### DOCUMENT TEXT
# # # # #
Commentary |

on Wittgenstein and Modernist Fiction: The Language of Acknowledgement by Greg Chase

An intuitive, vaguely Platonic picture of reality is this: it is a scene in a snow globe and we humans must do our best to peer through the glass of our fallible minds and discover what reality is and how it works. Poets, so the partly apocryphal story goes, vex and distract from this project of perspicacious peering, for they offer meretricious copies of reality. Enchanted with the glass and the peering, they lose sight of the scene within, caring not so much for the “crystalline purity” of reality itself as for the incandescent opacity of human partiality.

This valorization of the contingent, of fantasy and caprice — the swimming surface of life — led Plato to expel such poets from the ideal city, and for two millennia they have been demanding and surreptitiously attempting reentry. Two methods of attack have predominated. Poets have claimed either that life itself is fundamentally aesthetic or that life requires aesthetic remediation. In Wittgenstein and Modernist Fiction: The Language of Acknowledgment, Greg Chase offers an impassioned vision of the latter. Chase’s ‘poets’ are modernist novelists — Forster, Woolf, Ford, Larsen, Faulkner, Wright, and Ellison — and the form of Platonic ideality they struggle to negotiate is Western Reason, the adamantine abstraction at the root of “the Western world’s tendency to systematically dehumanize large groups of people.” Chase enshrines the literary impulse as a kind of social failsafe. Modernist fiction devotes itself to “questions of how language might illustrate persistent failures of acknowledgment while, at the same time, effecting acknowledgment.” Its task is to “[remind] us of our shared criteria for the meanings of words … describing the world in new ways and, in so doing, revealing the world as it has always been.”
# # # # #
(Records contained in a dataset)
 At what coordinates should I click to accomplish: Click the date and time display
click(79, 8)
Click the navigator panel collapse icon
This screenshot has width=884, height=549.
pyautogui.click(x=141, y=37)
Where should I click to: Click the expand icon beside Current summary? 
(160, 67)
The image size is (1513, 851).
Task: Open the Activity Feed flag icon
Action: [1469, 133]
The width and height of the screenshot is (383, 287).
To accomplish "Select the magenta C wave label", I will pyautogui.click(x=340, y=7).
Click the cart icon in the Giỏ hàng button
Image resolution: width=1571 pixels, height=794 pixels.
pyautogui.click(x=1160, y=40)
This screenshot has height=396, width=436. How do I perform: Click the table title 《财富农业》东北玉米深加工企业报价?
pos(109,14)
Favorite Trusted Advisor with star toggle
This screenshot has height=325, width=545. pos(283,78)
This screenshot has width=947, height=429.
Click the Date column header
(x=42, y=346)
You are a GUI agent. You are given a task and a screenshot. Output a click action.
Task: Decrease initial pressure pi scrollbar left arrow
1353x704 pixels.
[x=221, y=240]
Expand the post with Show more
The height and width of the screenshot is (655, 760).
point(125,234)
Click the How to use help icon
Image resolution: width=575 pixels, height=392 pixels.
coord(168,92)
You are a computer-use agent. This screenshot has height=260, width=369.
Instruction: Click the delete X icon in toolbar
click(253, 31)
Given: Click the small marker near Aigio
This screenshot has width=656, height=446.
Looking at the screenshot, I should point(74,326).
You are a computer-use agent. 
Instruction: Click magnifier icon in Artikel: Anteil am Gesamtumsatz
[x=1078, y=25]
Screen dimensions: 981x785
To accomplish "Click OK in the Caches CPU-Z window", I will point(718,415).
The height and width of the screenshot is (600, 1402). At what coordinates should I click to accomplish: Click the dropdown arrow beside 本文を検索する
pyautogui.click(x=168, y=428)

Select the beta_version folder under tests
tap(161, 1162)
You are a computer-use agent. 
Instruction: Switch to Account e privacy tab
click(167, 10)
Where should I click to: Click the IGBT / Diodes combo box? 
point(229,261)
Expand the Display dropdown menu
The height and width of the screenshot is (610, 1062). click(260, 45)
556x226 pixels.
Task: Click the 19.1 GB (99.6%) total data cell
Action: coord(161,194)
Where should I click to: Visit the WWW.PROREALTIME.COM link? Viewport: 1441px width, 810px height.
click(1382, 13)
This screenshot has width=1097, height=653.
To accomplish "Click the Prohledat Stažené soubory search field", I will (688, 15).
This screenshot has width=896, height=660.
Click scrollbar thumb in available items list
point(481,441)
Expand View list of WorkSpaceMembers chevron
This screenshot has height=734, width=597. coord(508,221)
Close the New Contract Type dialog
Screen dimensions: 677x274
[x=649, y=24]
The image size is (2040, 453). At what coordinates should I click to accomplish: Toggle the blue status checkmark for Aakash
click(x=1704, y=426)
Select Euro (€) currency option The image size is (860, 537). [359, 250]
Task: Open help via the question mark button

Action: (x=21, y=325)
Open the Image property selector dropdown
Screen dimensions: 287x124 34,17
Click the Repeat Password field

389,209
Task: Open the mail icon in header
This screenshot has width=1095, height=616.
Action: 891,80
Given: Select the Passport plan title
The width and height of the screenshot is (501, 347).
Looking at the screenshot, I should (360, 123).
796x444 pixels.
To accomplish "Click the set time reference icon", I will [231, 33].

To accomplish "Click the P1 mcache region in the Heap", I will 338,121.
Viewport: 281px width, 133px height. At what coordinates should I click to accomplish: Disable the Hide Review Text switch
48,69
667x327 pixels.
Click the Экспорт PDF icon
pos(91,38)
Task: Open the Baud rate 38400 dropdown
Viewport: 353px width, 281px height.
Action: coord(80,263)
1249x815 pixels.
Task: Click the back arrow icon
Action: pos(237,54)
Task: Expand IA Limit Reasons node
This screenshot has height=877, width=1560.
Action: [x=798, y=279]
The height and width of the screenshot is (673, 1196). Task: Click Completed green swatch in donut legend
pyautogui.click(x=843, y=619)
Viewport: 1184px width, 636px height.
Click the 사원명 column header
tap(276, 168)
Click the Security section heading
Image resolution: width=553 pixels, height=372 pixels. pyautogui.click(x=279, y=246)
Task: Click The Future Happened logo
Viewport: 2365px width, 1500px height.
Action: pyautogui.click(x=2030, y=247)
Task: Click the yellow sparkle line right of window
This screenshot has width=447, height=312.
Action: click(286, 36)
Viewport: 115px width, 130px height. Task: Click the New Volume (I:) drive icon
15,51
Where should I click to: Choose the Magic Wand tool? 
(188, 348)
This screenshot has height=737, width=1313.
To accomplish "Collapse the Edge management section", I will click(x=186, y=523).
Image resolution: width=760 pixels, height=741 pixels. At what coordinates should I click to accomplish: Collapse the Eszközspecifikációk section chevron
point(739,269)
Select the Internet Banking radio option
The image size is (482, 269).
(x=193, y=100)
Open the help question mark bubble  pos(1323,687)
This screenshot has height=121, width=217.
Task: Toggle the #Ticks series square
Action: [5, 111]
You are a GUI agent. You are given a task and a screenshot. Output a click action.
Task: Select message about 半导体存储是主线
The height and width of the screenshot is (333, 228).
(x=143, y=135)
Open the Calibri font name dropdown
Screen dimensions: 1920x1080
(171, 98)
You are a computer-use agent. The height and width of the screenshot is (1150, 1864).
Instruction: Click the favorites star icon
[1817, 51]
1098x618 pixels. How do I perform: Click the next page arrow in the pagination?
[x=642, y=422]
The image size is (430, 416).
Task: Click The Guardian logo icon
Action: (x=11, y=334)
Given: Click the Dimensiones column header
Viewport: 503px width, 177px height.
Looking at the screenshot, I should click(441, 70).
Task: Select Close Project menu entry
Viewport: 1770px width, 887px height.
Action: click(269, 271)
# # # # #
### GOAL 1
Answer these questions using the commentary:
(a) In the snow-globe picture of reality, what must humans peer through?
(b) Who expelled poets from the ideal city?
(c) Which modernist novelists are named as Chase's 'poets'?
### GOAL 2
Put the records into a numbered list, covering the stretch from the line containing "Where should I click to: Choose" through the line containing "Looking at the screenshot, I should click(441, 70).". Leave out blank lines.

### EXPECTED OUTPUT 1
(a) The glass of our fallible minds.
(b) Plato.
(c) Forster, Woolf, Ford, Larsen, Faulkner, Wright, and Ellison.

### EXPECTED OUTPUT 2
1. Where should I click to: Choose the Magic Wand tool? 
2. (188, 348)
3. This screenshot has height=737, width=1313.
4. To accomplish "Collapse the Edge management section", I will click(x=186, y=523).
5. Image resolution: width=760 pixels, height=741 pixels. At what coordinates should I click to accomplish: Collapse the Eszközspecifikációk section chevron
6. point(739,269)
7. Select the Internet Banking radio option
8. The image size is (482, 269).
9. (x=193, y=100)
10. Open the help question mark bubble  pos(1323,687)
11. This screenshot has height=121, width=217.
12. Task: Toggle the #Ticks series square
13. Action: [5, 111]
14. You are a GUI agent. You are given a task and a screenshot. Output a click action.
15. Task: Select message about 半导体存储是主线
16. The height and width of the screenshot is (333, 228).
17. (x=143, y=135)
18. Open the Calibri font name dropdown
19. Screen dimensions: 1920x1080
20. (171, 98)
21. You are a computer-use agent. The height and width of the screenshot is (1150, 1864).
22. Instruction: Click the favorites star icon
23. [1817, 51]
24. 1098x618 pixels. How do I perform: Click the next page arrow in the pagination?
25. [x=642, y=422]
26. The image size is (430, 416).
27. Task: Click The Guardian logo icon
28. Action: (x=11, y=334)
29. Given: Click the Dimensiones column header
30. Viewport: 503px width, 177px height.
31. Looking at the screenshot, I should click(441, 70).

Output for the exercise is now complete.